According to the New York State Department of Environmental Conservation, there are six major plants that can cause rashes or other skin irritation -- in some cases, severe burns.
This is one of the most familiar poisonous plants in WNY. The NY DEC says this, "Poison ivy grows as a vine or small shrub that can trail along the ground or climb low plants, trees and poles. Each leaf has three glossy leaflets with smooth or toothed edges. Leaves are reddish in spring, green in summer, and yellow, orange, or red in fall. The plant may have greenish-white flowers and whitish-yellow berries. Every part of the plant contains an oil that inflames skin and results in painfully itchy blisters and rashes. Inhalation of smoke from burning leaves and vines is extremely hazardous. Poison ivy is often found growing in young woodlands, thickets, path edges, sand dunes, walls and roadways."
Poison Sumac can appear as a small shrub or tree, and grow up to 20 feet tall. Poison sumac thrives in wet environments, which could be troublesome given this year's wet spring. The NY DEC says, "Each leaf has clusters of 7-13 smooth-edged leaflets. Its leaves are orange in spring, green in summer, and yellow, orange, or red in fall. Poison sumac may have yellow-greenish flowers and whitish green fruits that hang in loose clusters. Every part of the plant contains an oil that inflames skin and results in painfully itchy blisters and rashes. Inhalation of smoke from burning leaves and vines is extremely hazardous."
The Giant Hogweed is among the most dangerous plants on the list. It has a special chemical that causes burns on skin when exposed to sunlight.
The NY DEC reports, "The plant has white flowers that appear in late summer, forming a large, flat-topped umbel up to 2.5 feet across. Hollow, rigid stems grow 2-4 inches in diameter, can be 8-14 feet tall, and have purple blotches and coarse hairs. Leaves can be 5 feet across and are lobed and deeply incised. Giant hogweed is usually found growing in rich, moist soils in open fields, wooded areas, tree lines, roadsides, ditches and along streams and rivers. Its sap contains a phototoxin that reacts with ultraviolet light to cause skin irritation ranging from a mild rash to severe blistering."
Cow Parsnip looks a lot like Giant Hogweed, and it's sap also causes blistering and burns.
According to the NY DEC, "This large plant grows 3-10 feet tall. Leaves are 12"-18", rough and hairy, and divided into 3 segments with coarsely toothed leaflets and a broad wing at the base of each leaf stalk.
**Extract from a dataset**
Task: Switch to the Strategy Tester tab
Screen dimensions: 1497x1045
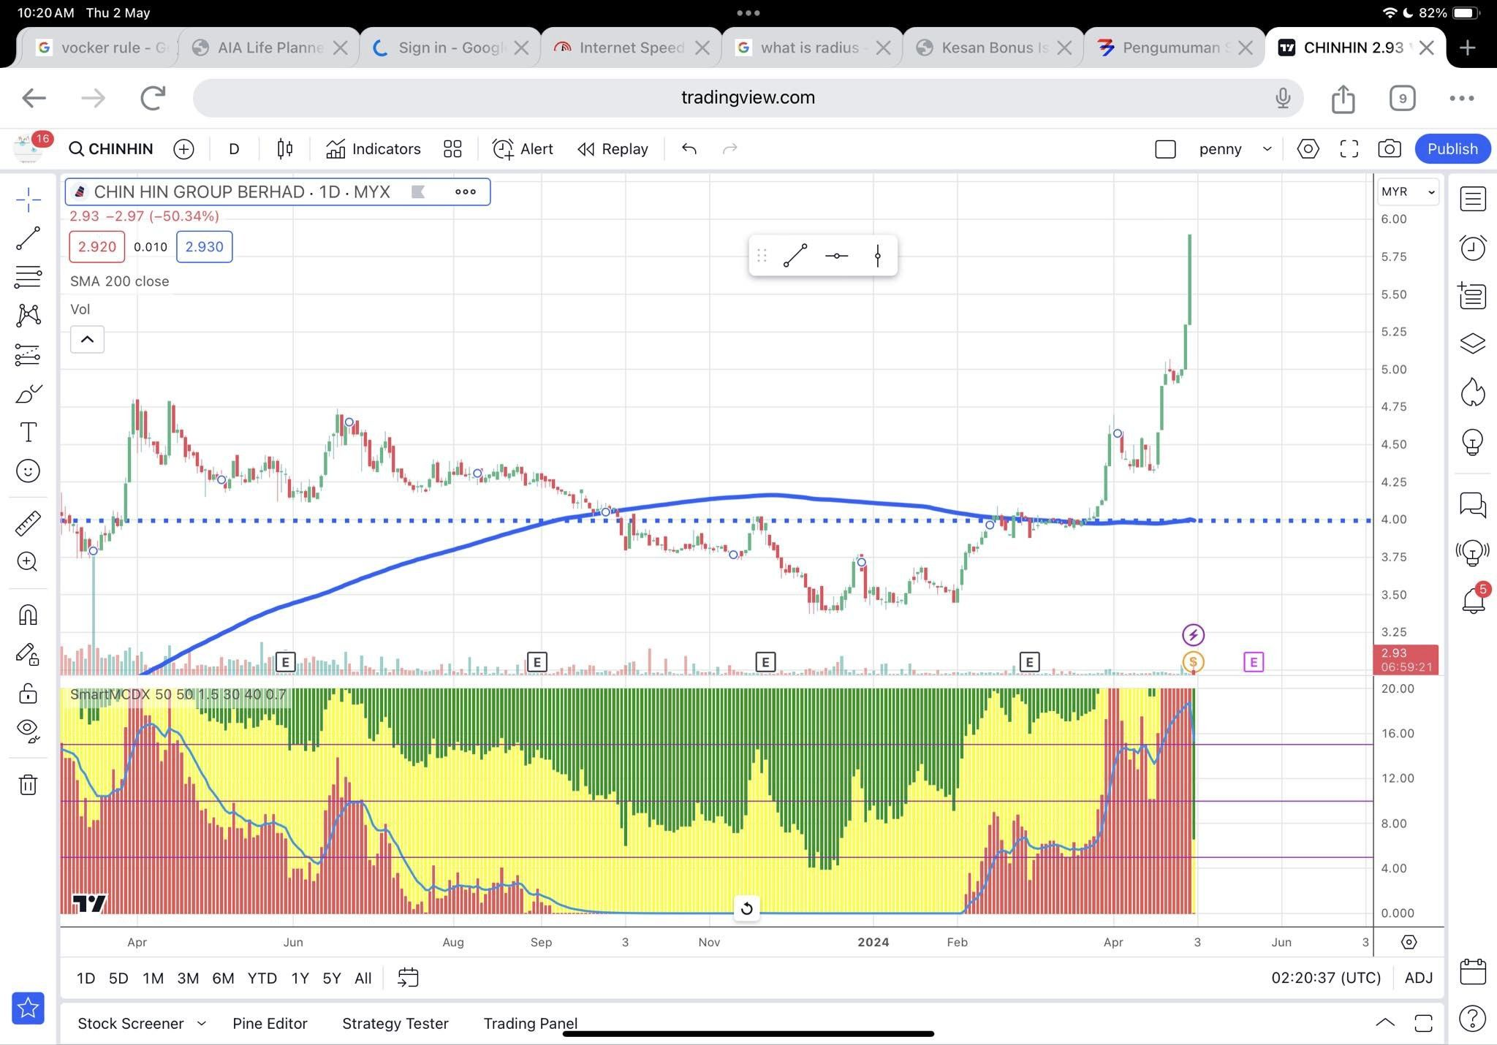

Stems are rough, hairy, hollow and grooved. The plant has white or cream colored flowers that bloom in mid-summer. These flowers have 5 petals of different sizes and are arranged in broad, flat-topped clusters at the top of short stalks. Cow parsnip grows in a variety of habitats including woodlands, forest openings, grasslands, stream and river edges and along roadsides."
Just like the Cow Parsnip and Giant Hogweed, this plant causes burns and blisters. The NY DEC says, "it grows 2-5 feet tall and is found along roadsides, in pastures, and in fields. Its leaves are alternate, pinnately compound, branched, and have saw-toothed edges. Each leaf has 5-15 ovate to oblong leaflets with variable toothed edges and deep lobes. The plant's stem is hollow and deeply grooved. Wild parsnip has small, 5-petaled, yellow flowers that are arranged in a flat-topped broad umbel 2-6 inches across and appear June-September. The flowers produce a round, smooth, straw-colored seed pod that is approximately 0.25 inches in size. Sap in all parts of the plant contains a phototoxin that reacts with ultraviolet light to cause skin irritation ranging from a mild rash to severe blistering."
Stinging Nettle is an interesting plant -- it has many health benefits, but can also be dangerous in the wild. According to the NY DEC, "can be identified by its stinging hairs, opposite heart-shaped leaves, and small greenish flowers. The stinging hairs on stems and leaves produce an intense burning and itching sensation that can last up to 30 minutes. The plant is most often found in forests or at the edges of woods and streams."